Problem description
Your answer must be an exact copy of the listing below.
──────── Source records ────────
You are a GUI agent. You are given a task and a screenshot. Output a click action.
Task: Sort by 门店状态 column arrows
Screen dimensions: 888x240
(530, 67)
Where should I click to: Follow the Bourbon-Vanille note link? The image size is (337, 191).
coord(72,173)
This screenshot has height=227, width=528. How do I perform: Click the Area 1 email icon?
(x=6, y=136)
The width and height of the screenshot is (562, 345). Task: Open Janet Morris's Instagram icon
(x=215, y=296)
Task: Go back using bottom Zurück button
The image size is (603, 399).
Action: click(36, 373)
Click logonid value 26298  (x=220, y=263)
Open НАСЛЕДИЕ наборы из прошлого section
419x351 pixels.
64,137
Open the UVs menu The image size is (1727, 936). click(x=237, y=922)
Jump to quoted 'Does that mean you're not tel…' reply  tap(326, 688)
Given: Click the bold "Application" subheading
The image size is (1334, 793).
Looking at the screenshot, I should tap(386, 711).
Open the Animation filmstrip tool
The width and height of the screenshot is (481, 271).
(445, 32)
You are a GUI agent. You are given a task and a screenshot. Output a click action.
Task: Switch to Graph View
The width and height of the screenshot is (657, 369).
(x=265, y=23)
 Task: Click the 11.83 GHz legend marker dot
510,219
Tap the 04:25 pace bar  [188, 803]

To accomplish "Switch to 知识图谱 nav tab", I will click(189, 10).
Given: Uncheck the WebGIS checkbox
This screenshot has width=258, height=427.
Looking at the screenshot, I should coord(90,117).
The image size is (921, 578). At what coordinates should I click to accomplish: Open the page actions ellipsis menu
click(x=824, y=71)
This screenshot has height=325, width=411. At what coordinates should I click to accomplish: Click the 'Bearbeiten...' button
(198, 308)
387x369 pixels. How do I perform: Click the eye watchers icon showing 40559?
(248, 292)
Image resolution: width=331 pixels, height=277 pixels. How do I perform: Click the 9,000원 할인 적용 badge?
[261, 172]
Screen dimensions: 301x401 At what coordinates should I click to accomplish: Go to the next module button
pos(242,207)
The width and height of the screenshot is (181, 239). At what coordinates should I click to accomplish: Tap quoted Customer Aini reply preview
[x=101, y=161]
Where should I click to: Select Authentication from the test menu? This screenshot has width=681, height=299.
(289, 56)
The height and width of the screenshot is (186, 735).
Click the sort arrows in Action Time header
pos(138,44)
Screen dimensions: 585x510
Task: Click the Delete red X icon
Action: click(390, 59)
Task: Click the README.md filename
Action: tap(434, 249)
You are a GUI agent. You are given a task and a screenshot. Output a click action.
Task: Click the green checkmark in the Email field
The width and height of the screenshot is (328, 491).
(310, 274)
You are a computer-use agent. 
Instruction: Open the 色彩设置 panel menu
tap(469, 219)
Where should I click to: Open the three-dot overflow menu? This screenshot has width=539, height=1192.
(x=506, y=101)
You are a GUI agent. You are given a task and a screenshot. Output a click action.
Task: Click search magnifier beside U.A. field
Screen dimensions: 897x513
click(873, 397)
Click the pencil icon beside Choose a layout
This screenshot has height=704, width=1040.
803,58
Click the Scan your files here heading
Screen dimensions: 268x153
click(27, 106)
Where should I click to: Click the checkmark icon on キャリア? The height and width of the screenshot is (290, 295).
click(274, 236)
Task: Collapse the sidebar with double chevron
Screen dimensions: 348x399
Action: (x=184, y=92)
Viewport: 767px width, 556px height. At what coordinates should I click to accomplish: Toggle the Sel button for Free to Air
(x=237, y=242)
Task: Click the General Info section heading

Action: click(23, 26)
────────
The answer
You are a GUI agent. You are given a task and a screenshot. Output a click action.
Task: Sort by 门店状态 column arrows
Screen dimensions: 888x240
(530, 67)
Where should I click to: Follow the Bourbon-Vanille note link? The image size is (337, 191).
coord(72,173)
This screenshot has height=227, width=528. How do I perform: Click the Area 1 email icon?
(x=6, y=136)
The width and height of the screenshot is (562, 345). Task: Open Janet Morris's Instagram icon
(x=215, y=296)
Task: Go back using bottom Zurück button
The image size is (603, 399).
Action: click(36, 373)
Click logonid value 26298  (x=220, y=263)
Open НАСЛЕДИЕ наборы из прошлого section
419x351 pixels.
64,137
Open the UVs menu The image size is (1727, 936). click(x=237, y=922)
Jump to quoted 'Does that mean you're not tel…' reply  tap(326, 688)
Given: Click the bold "Application" subheading
The image size is (1334, 793).
Looking at the screenshot, I should tap(386, 711).
Open the Animation filmstrip tool
The width and height of the screenshot is (481, 271).
(445, 32)
You are a GUI agent. You are given a task and a screenshot. Output a click action.
Task: Switch to Graph View
The width and height of the screenshot is (657, 369).
(x=265, y=23)
 Task: Click the 11.83 GHz legend marker dot
510,219
Tap the 04:25 pace bar  [188, 803]

To accomplish "Switch to 知识图谱 nav tab", I will click(189, 10).
Given: Uncheck the WebGIS checkbox
This screenshot has width=258, height=427.
Looking at the screenshot, I should coord(90,117).
The image size is (921, 578). At what coordinates should I click to accomplish: Open the page actions ellipsis menu
click(x=824, y=71)
This screenshot has height=325, width=411. At what coordinates should I click to accomplish: Click the 'Bearbeiten...' button
(198, 308)
387x369 pixels. How do I perform: Click the eye watchers icon showing 40559?
(248, 292)
Image resolution: width=331 pixels, height=277 pixels. How do I perform: Click the 9,000원 할인 적용 badge?
[261, 172]
Screen dimensions: 301x401 At what coordinates should I click to accomplish: Go to the next module button
pos(242,207)
The width and height of the screenshot is (181, 239). At what coordinates should I click to accomplish: Tap quoted Customer Aini reply preview
[x=101, y=161]
Where should I click to: Select Authentication from the test menu? This screenshot has width=681, height=299.
(289, 56)
The height and width of the screenshot is (186, 735).
Click the sort arrows in Action Time header
pos(138,44)
Screen dimensions: 585x510
Task: Click the Delete red X icon
Action: click(390, 59)
Task: Click the README.md filename
Action: tap(434, 249)
You are a GUI agent. You are given a task and a screenshot. Output a click action.
Task: Click the green checkmark in the Email field
The width and height of the screenshot is (328, 491).
(310, 274)
You are a computer-use agent. 
Instruction: Open the 色彩设置 panel menu
tap(469, 219)
Where should I click to: Open the three-dot overflow menu? This screenshot has width=539, height=1192.
(x=506, y=101)
You are a GUI agent. You are given a task and a screenshot. Output a click action.
Task: Click search magnifier beside U.A. field
Screen dimensions: 897x513
click(873, 397)
Click the pencil icon beside Choose a layout
This screenshot has height=704, width=1040.
803,58
Click the Scan your files here heading
Screen dimensions: 268x153
click(27, 106)
Where should I click to: Click the checkmark icon on キャリア? The height and width of the screenshot is (290, 295).
click(274, 236)
Task: Collapse the sidebar with double chevron
Screen dimensions: 348x399
Action: (x=184, y=92)
Viewport: 767px width, 556px height. At what coordinates should I click to accomplish: Toggle the Sel button for Free to Air
(x=237, y=242)
Task: Click the General Info section heading

Action: click(23, 26)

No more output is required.